* Start Task inputs *
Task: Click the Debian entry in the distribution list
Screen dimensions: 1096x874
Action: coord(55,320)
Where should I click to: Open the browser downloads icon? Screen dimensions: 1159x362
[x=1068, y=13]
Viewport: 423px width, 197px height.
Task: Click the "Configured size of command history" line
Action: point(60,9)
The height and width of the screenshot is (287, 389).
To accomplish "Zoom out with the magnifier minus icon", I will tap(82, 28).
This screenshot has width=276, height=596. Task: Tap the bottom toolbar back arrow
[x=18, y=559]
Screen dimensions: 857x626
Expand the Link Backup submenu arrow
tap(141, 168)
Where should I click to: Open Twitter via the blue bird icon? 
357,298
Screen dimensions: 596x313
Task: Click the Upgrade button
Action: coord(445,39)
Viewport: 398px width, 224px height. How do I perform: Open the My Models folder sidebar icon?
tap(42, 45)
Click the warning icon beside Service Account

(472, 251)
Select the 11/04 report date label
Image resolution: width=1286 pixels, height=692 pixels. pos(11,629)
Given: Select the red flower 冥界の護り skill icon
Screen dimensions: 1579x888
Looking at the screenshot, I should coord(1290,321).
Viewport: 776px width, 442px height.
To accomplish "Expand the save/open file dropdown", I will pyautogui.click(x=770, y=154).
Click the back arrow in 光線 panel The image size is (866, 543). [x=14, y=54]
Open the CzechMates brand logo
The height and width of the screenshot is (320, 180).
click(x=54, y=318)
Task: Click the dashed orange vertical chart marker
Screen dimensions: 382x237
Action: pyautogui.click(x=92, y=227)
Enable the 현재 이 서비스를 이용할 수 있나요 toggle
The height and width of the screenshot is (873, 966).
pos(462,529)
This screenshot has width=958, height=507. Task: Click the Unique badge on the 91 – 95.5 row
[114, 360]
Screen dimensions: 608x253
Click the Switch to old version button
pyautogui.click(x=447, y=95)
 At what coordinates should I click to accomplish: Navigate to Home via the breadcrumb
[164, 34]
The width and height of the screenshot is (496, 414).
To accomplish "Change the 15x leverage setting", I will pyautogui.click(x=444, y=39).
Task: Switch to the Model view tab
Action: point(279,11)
* End Task inputs *
▸ Task goal: Rewrite all of the items above, replacing "Where should I click to" with "Where do I click to" and leaving everything else unchanged.

▸ Output of the exercise:
Task: Click the Debian entry in the distribution list
Screen dimensions: 1096x874
Action: coord(55,320)
Where do I click to: Open the browser downloads icon? Screen dimensions: 1159x362
[x=1068, y=13]
Viewport: 423px width, 197px height.
Task: Click the "Configured size of command history" line
Action: point(60,9)
The height and width of the screenshot is (287, 389).
To accomplish "Zoom out with the magnifier minus icon", I will tap(82, 28).
This screenshot has width=276, height=596. Task: Tap the bottom toolbar back arrow
[x=18, y=559]
Screen dimensions: 857x626
Expand the Link Backup submenu arrow
tap(141, 168)
Where do I click to: Open Twitter via the blue bird icon? 
357,298
Screen dimensions: 596x313
Task: Click the Upgrade button
Action: coord(445,39)
Viewport: 398px width, 224px height. How do I perform: Open the My Models folder sidebar icon?
tap(42, 45)
Click the warning icon beside Service Account

(472, 251)
Select the 11/04 report date label
Image resolution: width=1286 pixels, height=692 pixels. pos(11,629)
Given: Select the red flower 冥界の護り skill icon
Screen dimensions: 1579x888
Looking at the screenshot, I should coord(1290,321).
Viewport: 776px width, 442px height.
To accomplish "Expand the save/open file dropdown", I will pyautogui.click(x=770, y=154).
Click the back arrow in 光線 panel The image size is (866, 543). [x=14, y=54]
Open the CzechMates brand logo
The height and width of the screenshot is (320, 180).
click(x=54, y=318)
Task: Click the dashed orange vertical chart marker
Screen dimensions: 382x237
Action: pyautogui.click(x=92, y=227)
Enable the 현재 이 서비스를 이용할 수 있나요 toggle
The height and width of the screenshot is (873, 966).
pos(462,529)
This screenshot has width=958, height=507. Task: Click the Unique badge on the 91 – 95.5 row
[114, 360]
Screen dimensions: 608x253
Click the Switch to old version button
pyautogui.click(x=447, y=95)
 At what coordinates should I click to accomplish: Navigate to Home via the breadcrumb
[164, 34]
The width and height of the screenshot is (496, 414).
To accomplish "Change the 15x leverage setting", I will pyautogui.click(x=444, y=39).
Task: Switch to the Model view tab
Action: point(279,11)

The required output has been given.